REQUIEM DEMAGÓGICO (OU A MORTE APOTEÓTICA)

REQUIEM DEMAGÓGICO (OU A MORTE APOTEÓTICA)

Rangel Alves da Costa*

O anúncio da morte de alguém pode causar espanto, dor, sofrimento, principalmente naqueles cuja proximidade será de perda indescritível. Familiares, amigos e conhecidos sempre tendem a ver recair sobre si o infortúnio da separação terrena. E estes têm por justificadas as mais exaltadas manifestações de dor e aflição.

Contudo, quando o sofrimento se mostra demasiadamente coletivizado, indo muito além do círculo de conhecidos do falecido, logo se depreende que há algo de errado ou mentiroso nessa unânime consternação. E mais ainda quando as manifestações acerca do defunto chegam a beirar o endeusamento, ou a divinização de tal modo que passa a ideia de que o mesmo viveu sobre a terra como o mais elevado dos seres.

Logicamente que não acontece assim perante todos que morrem. O sujeito simples, comum, que não possui representatividade social, será, e quando muito, apenas noticiado entre conhecidos quando de sua passagem. Aos familiares caberá reverenciá-lo. Mas muito diferente ocorre quando o falecido é de prestígio social, político ou de grande influência e poder.

É, pois, o prestígio que caba confundindo a pessoa em si e o seu cargo ou função pública, ou mesmo ramo de atuação. O indivíduo é pranteado pelos familiares e amigos, enquanto o ser social passa a ser reverenciado até entre desconhecidos. O sofrimento dos seus se justifica ainda mais pelo que representava no seio familiar e de amizade. Contudo, o sofrimento coletivo não é de tão fácil justificação.

E não é fácil justificar o sofrimento coletivo quando a sociedade que se mostra tão sofrida é reconhecidamente dúbia e não pode nem deve ser acreditada pelo arroubo de consternação demonstrado naquele momento. Ora, grande parte dessa sociedade que se mostra aflita pela perda é a mesma que dizia impropérios, condenava e desejava o pior para o falecido há pouco tempo atrás.

Em casos de morte, geralmente os vivos demonstram as maiores contradições. De uma hora pra outra, bastando que a informação se espalhe, e a realidade perante o falecido muda totalmente. Quem era odiado passa a ser louvado, quem era achincalhado passa a ser aplaudido, quem vivia sendo ferido pela língua do povo passa a ter o afago das belas palavras. E não se pode esquecer o verdadeiro endeusamento que muitos passam a receber.
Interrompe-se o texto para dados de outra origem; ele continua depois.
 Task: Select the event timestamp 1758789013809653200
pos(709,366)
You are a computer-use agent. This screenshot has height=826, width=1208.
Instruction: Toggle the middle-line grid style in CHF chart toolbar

É lamentável que assim aconteça, mas exemplos existem que chegam às raias do absurdo. Governantes são enterrados em atos simbólicos quando não atendem os anseios de determinadas classes, mas quando a morte lhes acomete de verdade então se tornam pranteados e divinizados pelos mesmos que os execraram. As palavras de ordem, bandeiras e faixas difamantes logo se transformam em frases de reconhecimento pela grande obra terrena.

Realmente, não dá para compreender uma população que age assim. Esculhamba com o político, achincalha-o de toda forma, denigre sua imagem de toda jeito, mas depois vai chorar ao pé do caixão. Numa transformação repentina, e parece esquecer todo o passado, tudo o que já havia sofrido nas mãos do falecido, para chorar enxurrada de lágrimas, para se comover de perder a fala e até os sentidos, parecendo mesmo que o mundo acaba naquela pessoa.

Contudo, o mais inacreditável são as mudanças de conceitos. E não apenas esquecendo os ódios e passando a ver somente bondades, mas principalmente reconhecendo qualidades impensáveis num homem comum - ainda que casto - quanto mais num político. E surgem afirmações absurdas: Sinônimo de ética e moralidade, a bondade em pessoa, que nunca fez mal a ninguém, fez da política um exemplo de honestidade e compromisso com a sociedade. O suprassumo, pessoa que nem deveria ter vivido entre os mortais, pois já santificada.

Em situações assim não há que se pensar noutra coisa, ou as pessoas perderam totalmente a noção de realidade ou fazem da morte um meio de expressar seus impulsos demagógicos. E desse modo a morte se torna um festim apoteótico para mentiras, falsidades e hipocrisias.